Start of DATA SHOWN

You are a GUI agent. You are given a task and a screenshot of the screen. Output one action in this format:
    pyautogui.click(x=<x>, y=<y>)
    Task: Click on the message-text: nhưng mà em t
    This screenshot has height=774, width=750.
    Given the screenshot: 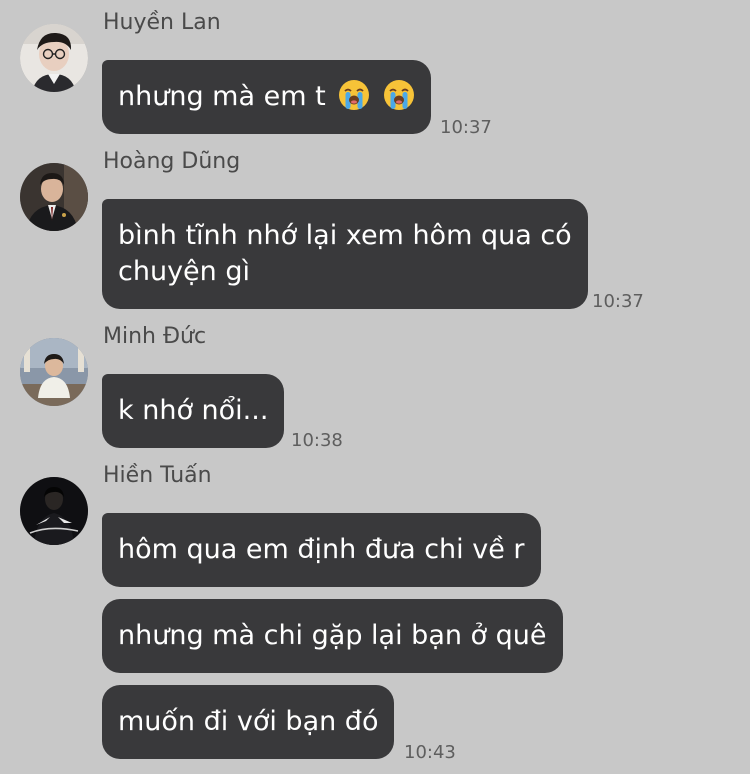 What is the action you would take?
    pyautogui.click(x=222, y=96)
    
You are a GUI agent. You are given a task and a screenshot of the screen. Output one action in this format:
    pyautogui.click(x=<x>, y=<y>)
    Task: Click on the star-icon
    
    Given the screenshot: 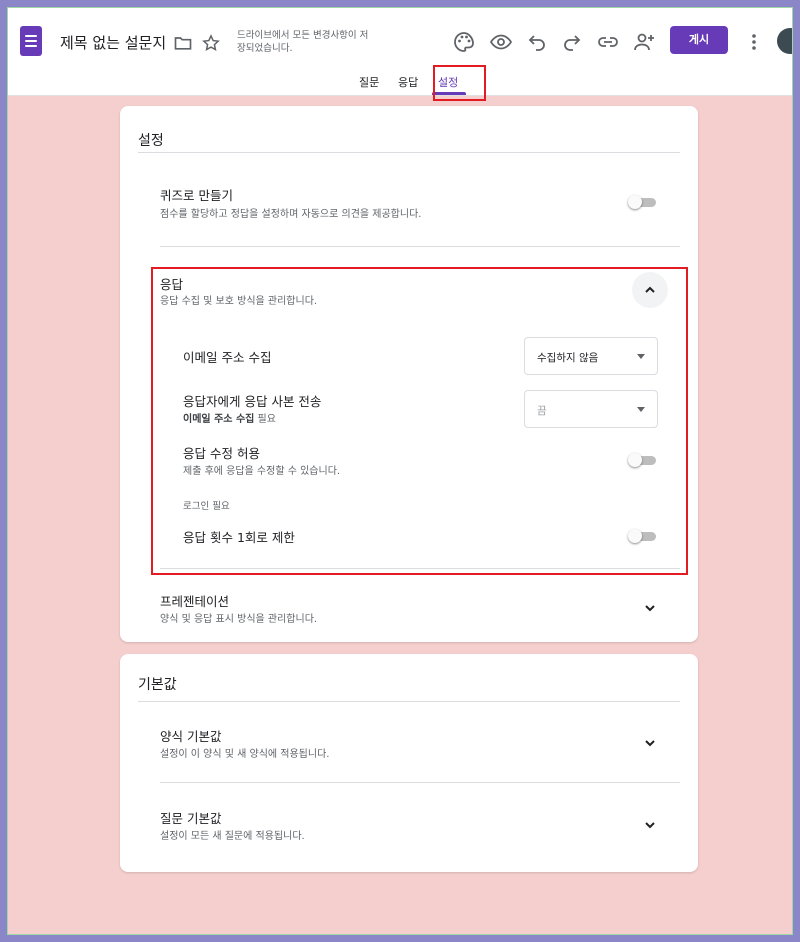 What is the action you would take?
    pyautogui.click(x=211, y=43)
    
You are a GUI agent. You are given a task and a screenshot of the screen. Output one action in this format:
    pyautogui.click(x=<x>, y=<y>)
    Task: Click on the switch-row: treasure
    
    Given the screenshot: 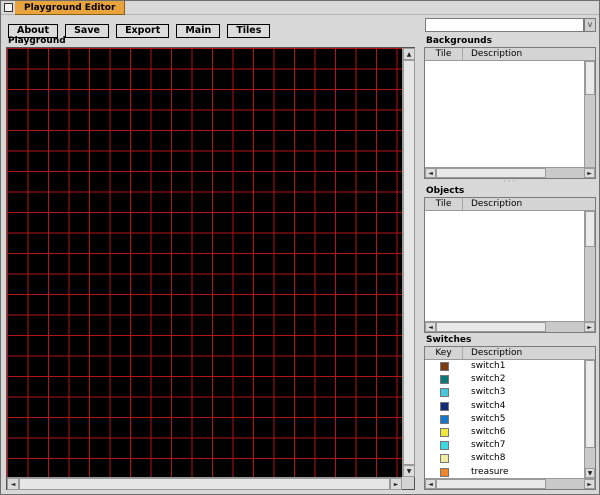 What is the action you would take?
    pyautogui.click(x=504, y=472)
    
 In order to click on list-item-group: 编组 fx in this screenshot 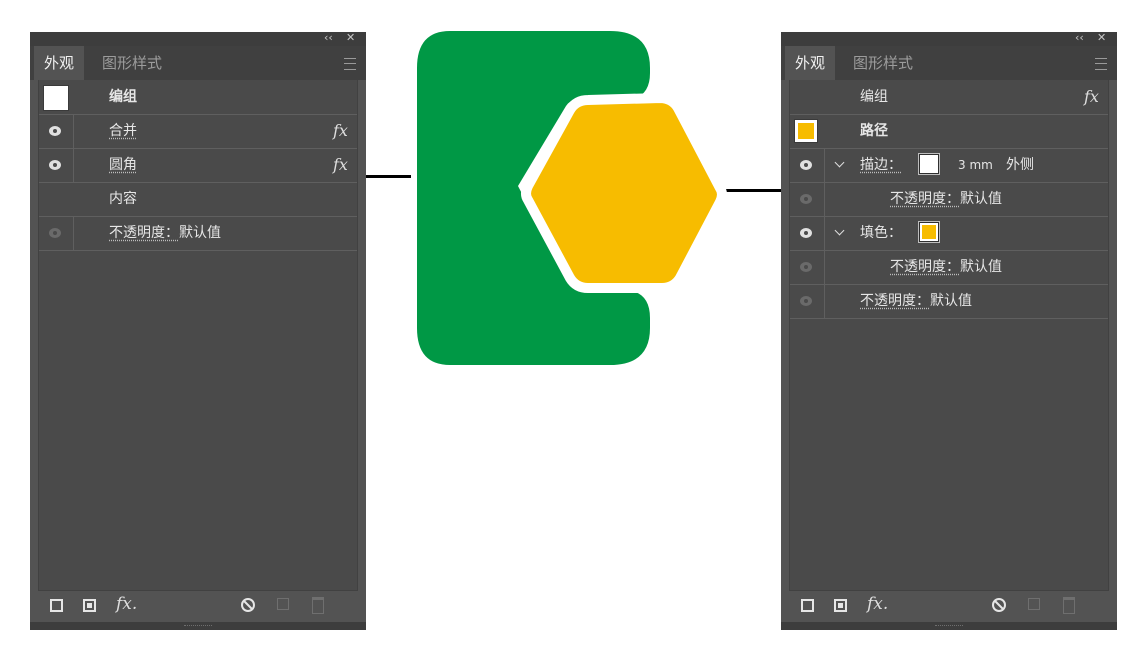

End of DATA SHOWN

# PROBLEM REQUIREMENTS
Retype the lines word for word, starting at the first line and ending with the line that contains "This screenshot has", including both.

# YOUR SOLUTION
You are a GUI agent. You are given a task and a screenshot of the screen. Output one action in this format:
    pyautogui.click(x=<x>, y=<y>)
    Task: Click on the message-text: nhưng mà em t
    This screenshot has height=774, width=750.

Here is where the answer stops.